Dos 350 mil presos do País, cerca de 80 mil estão detidos em delegacias, quando deveriam estar em presídios. Há um déficit de 100 mil vagas, enquanto 200 mil pessoas têm mandado de prisão, mas perambulam pelas ruas. O diagnóstico é conhecido. O Brasil precisa expandir as prisões, enquanto luta para eliminar os bolsões de miséria e atacar a desigualdade social. Faltam recursos? Nem tanto. Ocorre que o peso das políticas públicas perde para o volume de recursos da área econômica. Basta anotar: no ano passado, gastaram-se R$ 151,1 bilhões em juros e encargos e outros R$ 120 bilhões foram para amortizações da dívida. Um programa acelerado de expansão e aperfeiçoamento do sistema de segurança pública - entre R$ 10 bilhões e R$ 15 bilhões - seria bem razoável. Ou, então, que se procurem recursos e sistemas contemporâneos. Nos EUA, na França, na Inglaterra e na Austrália, certos estabelecimentos penitenciários e serviços de vigilância são privatizados. Cerca de 125 mil presos - dos 2,2 milhões existentes - cumprem pena em presídios privados nos EUA, na esteira de um mercado de US$ 37 bilhões.
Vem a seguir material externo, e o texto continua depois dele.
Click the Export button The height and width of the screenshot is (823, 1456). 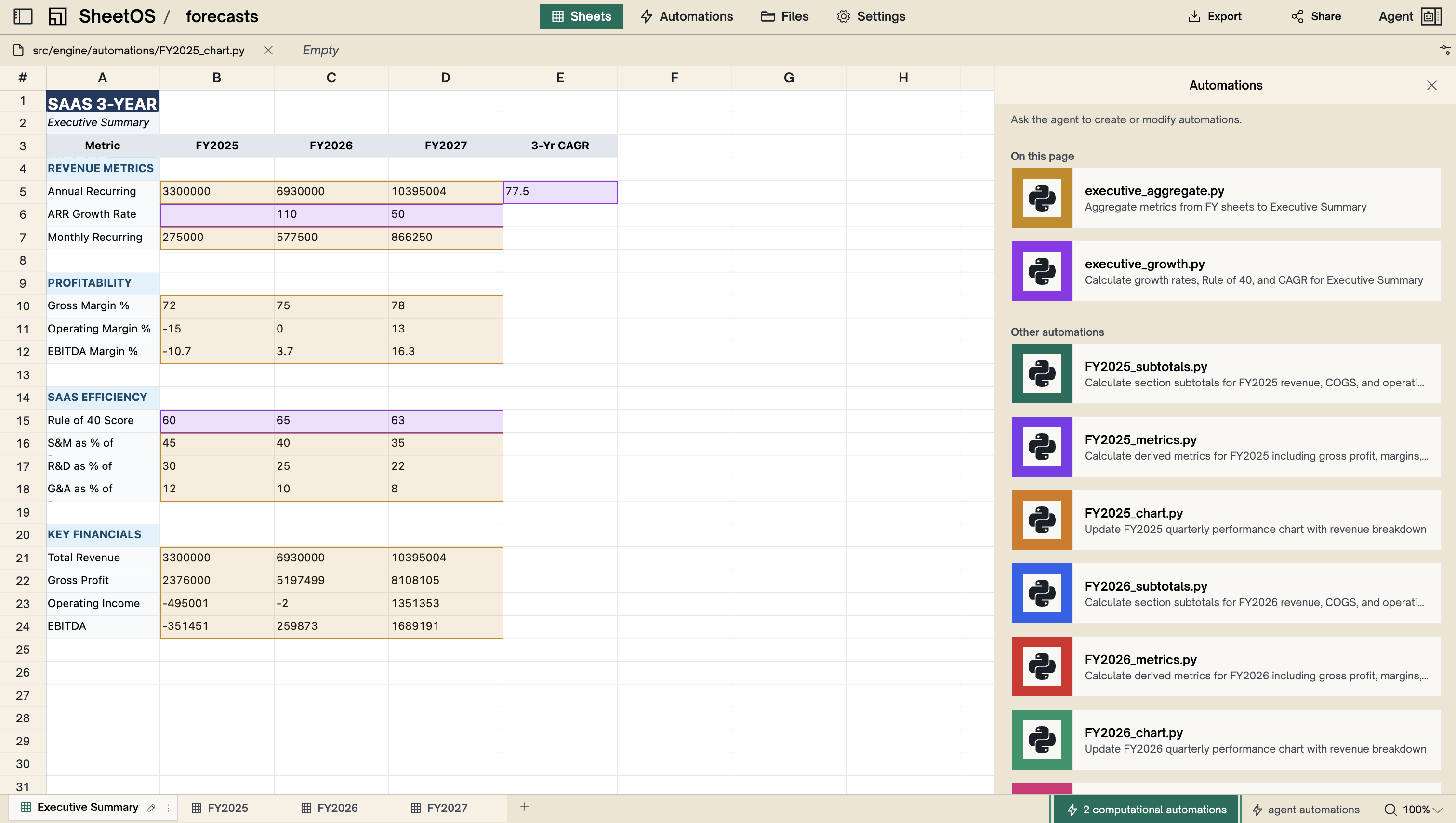[x=1214, y=16]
Antes, porém, que as centrais sindicais e grupos radicais “politizem” a discussão, há abordagens que merecem avaliação, entre elas um pacto entre União, Estados e municípios em torno de um programa integrado de combate ao banditismo. A idéia de uma ação coordenada abriga investimentos na inteligência criminal, pela adoção de instrumentos de pesquisa e processamento de informações sobre criminosos. O desenvolvimento de um poderoso banco de dados criminais e sociais, com identificação de perfis e padrões de comportamentos nos espaços geográficos, seria eixo vital de uma política focada na prevenção. É evidente que os aparatos policiais hão de ser bem equipados e motivados, significando salários dignos.
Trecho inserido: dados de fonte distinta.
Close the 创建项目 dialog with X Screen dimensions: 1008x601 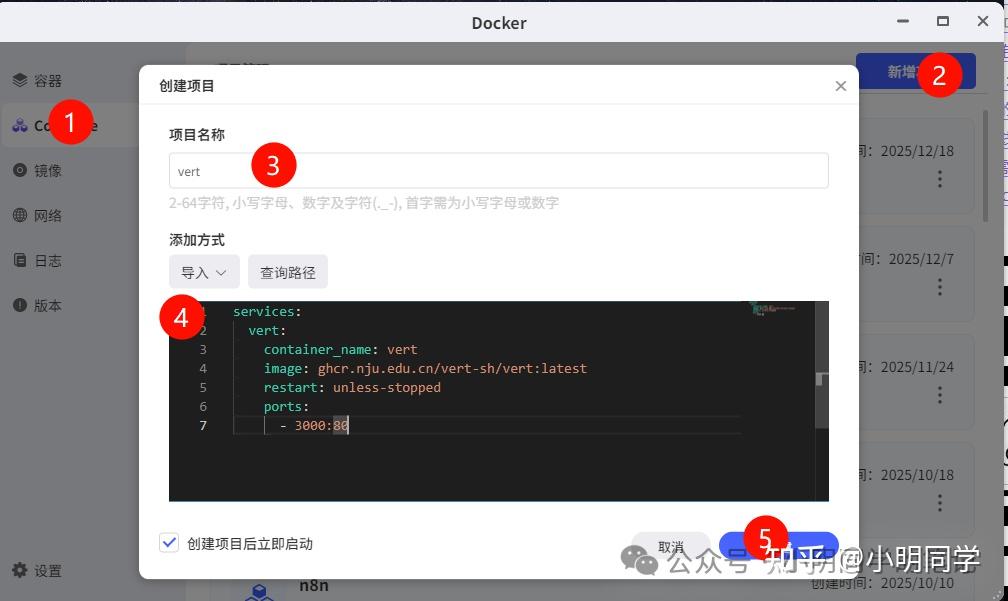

Por último, resta ao sistema político ouvir o clamor popular: ninguém agüenta mais. Urge banir das ruas as balas perdidas. Sob pena de continuarmos a sofrer com a síndrome da gazela, extraída da crônica: “Cada manhã, na África, uma gazela abre os olhos; sabe que terá de correr mais do que o leão para evitar a morte. Cada manhã, na África, um leão abre os olhos; sabe que terá de correr mais do que a gazela para não morrer de fome.” Os brasileiros se sentem como gazelas na boca dos leões. Incluindo os grandes felinos que abocanham os impostos.